Interview with iStock CEO
Another article, this time an interview with istock CEO Bruce Livingstone. Talks about how it all started (from photo sharing site) and what the new batch of competition is going to do to istock(ironically from photo sharing sites like Flickr).
Extracts of the article are below with a link to the full article at the bottom:
iStockphoto sees new rivals everywhere
CEO Bruce Livingstone is bracing for online competitors to do to him what he did to the traditional stock-art market.
By Stephen Shankland Staff Writer, CNET News.com
Published: April 4, 2007, 4:00 AM PDT
iStockphoto Chief Executive Officer Bruce Livingstone thinks of his company as Web 1.5.
The site, where members can sell their photos or graphics as "stock art," employs the Web 2.0 idea of user-generated content. But Livingstone founded iStockphoto in 2000 when the Web 1.0 e-commerce idea still prevailed. The company resembles eBay: when a customer buys an image, iStockphoto charges the seller a commission.
iStockphoto survived the dot-com bust by selling stock art for dramatically lower prices--as little as a buck a pop--and became profitable at the end of 2002. At present, 35,000 members upload about 30,000 images each week and customers download one every 2.5 seconds. A year ago, Getty Images, the dominant seller of stock art, acquired iStockphoto for $50 million.

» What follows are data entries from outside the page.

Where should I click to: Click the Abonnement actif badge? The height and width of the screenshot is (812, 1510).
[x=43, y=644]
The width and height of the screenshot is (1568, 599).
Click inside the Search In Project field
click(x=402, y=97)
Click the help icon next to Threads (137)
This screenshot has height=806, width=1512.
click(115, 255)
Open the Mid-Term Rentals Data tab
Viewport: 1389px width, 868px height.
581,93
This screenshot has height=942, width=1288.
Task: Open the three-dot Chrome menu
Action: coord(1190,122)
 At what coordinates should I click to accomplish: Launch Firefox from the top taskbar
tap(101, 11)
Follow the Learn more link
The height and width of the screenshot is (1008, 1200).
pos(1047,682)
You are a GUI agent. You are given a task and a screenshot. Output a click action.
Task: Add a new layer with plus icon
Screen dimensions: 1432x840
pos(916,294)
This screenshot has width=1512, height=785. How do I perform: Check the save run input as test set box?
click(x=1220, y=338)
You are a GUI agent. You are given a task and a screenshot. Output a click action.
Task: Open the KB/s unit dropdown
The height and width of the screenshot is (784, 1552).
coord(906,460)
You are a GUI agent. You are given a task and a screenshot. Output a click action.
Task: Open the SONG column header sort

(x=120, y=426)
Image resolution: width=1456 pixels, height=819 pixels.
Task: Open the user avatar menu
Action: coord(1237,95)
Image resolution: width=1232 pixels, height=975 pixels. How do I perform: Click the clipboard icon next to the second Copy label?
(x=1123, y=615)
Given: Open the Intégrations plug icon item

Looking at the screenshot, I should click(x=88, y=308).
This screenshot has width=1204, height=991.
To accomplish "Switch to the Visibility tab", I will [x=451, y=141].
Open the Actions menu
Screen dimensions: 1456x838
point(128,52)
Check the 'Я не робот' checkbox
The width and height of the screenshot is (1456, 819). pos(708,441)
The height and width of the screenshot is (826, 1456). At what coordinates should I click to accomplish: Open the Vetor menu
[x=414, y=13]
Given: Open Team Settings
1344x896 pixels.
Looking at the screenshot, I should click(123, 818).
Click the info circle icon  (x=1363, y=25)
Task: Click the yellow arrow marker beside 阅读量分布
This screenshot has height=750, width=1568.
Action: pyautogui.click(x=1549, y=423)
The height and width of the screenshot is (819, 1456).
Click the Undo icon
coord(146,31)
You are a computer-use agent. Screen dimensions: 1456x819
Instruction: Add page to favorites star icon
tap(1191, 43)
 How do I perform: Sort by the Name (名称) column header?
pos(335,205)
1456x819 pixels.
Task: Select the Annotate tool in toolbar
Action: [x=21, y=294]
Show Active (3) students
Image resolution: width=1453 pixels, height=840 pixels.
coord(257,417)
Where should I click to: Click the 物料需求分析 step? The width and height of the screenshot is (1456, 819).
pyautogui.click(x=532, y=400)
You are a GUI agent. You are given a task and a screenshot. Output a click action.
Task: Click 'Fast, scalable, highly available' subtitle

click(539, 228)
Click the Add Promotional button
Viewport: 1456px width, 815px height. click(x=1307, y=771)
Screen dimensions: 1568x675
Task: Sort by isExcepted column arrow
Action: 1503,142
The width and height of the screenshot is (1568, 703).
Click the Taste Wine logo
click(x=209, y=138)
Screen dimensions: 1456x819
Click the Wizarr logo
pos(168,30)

Other "microstock" companies including Fotolia, Dreamstime and Shutterstock remain rivals, and photo-sharing sites pose a new threat. A revamped Zoomr will let photographers sell their images and keep 90 percent of the proceeds, compared with just 20 percent to 40 percent for iStockphoto. And there's talk that Yahoo's photo-sharing juggernaut, Flickr, might move into stock art.